De retour à Florence, Michel-Ange s’occupait continuellement des fortifications de la ville, et néanmoins il travaillait à un tableau représentant une Léda qu’il peignait en détrempe pour le duc ; ce fut une œuvre divine, comme nous le dirons plus tard. Il travaillait aussi en secret aux statues destinées aux tombeaux de San Lorenzo. Il resta bien six mois sur la colline de San Miniato, pour en activer les fortifications ; car si l’ennemi s’en était emparé, la ville était perdue, aussi s’en occupait-il avec ardeur. En même temps se continuaient les sculptures de la sacristie qui restèrent en partie inachevées, et qui comportaient sept statues. Il faut avouer qu’en sculpture et dans la partie architecturale de ces tombeaux, il a dépassé n’importe qui dans ces arts ; ces statues ébauchées en marbre par lui et terminées en rendent témoignage.

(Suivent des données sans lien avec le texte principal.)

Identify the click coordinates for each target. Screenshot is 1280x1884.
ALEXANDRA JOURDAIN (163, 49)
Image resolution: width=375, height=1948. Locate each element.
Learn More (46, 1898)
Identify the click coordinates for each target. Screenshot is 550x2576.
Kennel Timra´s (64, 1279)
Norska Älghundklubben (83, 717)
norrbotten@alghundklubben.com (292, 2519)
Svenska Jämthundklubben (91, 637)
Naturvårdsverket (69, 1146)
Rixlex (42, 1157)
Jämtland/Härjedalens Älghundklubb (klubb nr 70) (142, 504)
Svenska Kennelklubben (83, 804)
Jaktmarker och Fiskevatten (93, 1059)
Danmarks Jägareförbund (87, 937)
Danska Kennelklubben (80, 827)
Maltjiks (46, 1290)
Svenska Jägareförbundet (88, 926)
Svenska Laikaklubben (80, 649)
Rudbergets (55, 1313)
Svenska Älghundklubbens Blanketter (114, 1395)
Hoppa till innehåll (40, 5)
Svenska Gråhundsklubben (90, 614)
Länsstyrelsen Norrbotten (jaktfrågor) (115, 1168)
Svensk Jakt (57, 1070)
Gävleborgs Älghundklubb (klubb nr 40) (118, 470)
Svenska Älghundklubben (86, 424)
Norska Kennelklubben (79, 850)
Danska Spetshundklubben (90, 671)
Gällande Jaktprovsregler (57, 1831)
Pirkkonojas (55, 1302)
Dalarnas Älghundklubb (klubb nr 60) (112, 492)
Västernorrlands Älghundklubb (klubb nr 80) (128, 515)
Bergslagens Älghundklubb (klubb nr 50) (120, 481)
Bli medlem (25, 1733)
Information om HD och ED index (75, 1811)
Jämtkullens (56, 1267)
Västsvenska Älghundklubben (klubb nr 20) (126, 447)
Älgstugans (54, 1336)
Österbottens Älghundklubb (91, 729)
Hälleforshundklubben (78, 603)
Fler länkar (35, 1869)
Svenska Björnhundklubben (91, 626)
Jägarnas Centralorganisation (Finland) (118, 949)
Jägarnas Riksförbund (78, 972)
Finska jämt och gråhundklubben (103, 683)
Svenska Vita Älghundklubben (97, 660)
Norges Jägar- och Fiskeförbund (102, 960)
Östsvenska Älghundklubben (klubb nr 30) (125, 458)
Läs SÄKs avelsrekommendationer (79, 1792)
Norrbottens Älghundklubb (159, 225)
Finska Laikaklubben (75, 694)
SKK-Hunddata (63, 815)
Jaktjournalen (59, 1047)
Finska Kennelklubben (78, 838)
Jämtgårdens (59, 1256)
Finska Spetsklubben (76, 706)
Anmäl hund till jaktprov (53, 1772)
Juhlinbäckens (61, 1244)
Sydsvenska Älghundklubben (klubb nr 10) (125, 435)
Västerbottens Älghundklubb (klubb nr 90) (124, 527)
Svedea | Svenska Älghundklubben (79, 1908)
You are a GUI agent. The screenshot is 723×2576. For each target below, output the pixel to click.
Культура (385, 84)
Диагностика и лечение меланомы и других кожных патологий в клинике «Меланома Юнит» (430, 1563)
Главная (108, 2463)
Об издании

L’une d’elles est une Vierge assise qui avance la jambe droite, ayant croisé les deux genoux ; l’Enfant Jésus à cheval sur la cuisse la plus élevée, se tourne, dans une admirable attitude, vers sa mère, demandant le sein. Elle, le tenant d’une main, et s’appuyant de l’autre, se penche pour le lui donner ; bien qu’une partie soit restée à l’état d’ébauche et qu’on y reconnaisse l’effet de la gradine, on devine toute la perfection de l’œuvre. Mais on restera bien plus stupéfait devant les tombeaux des ducs Julien et Laurent de Médicis, quand on considérera que, au jugement de Michel-Ange, la terre était insuffisante pour leur donner une honorable sépulture, et qu’il voulut y faire coopérer toutes les parties du monde, pour surmonter les sarcophages, sous la forme de quatre statues, à savoir : sur le premier tombeau, le Jour et la Nuit, sur l’autre, l’Aurore et le Crépuscule. Ces statues sont exécutées avec de belles formes dans leurs attitudes, et un rendu remarquable des muscles ; elles suffiraient, si l’art venait à disparaître,

  1. Ces bastions existent encore.
  2. Le 28 juillet 1529.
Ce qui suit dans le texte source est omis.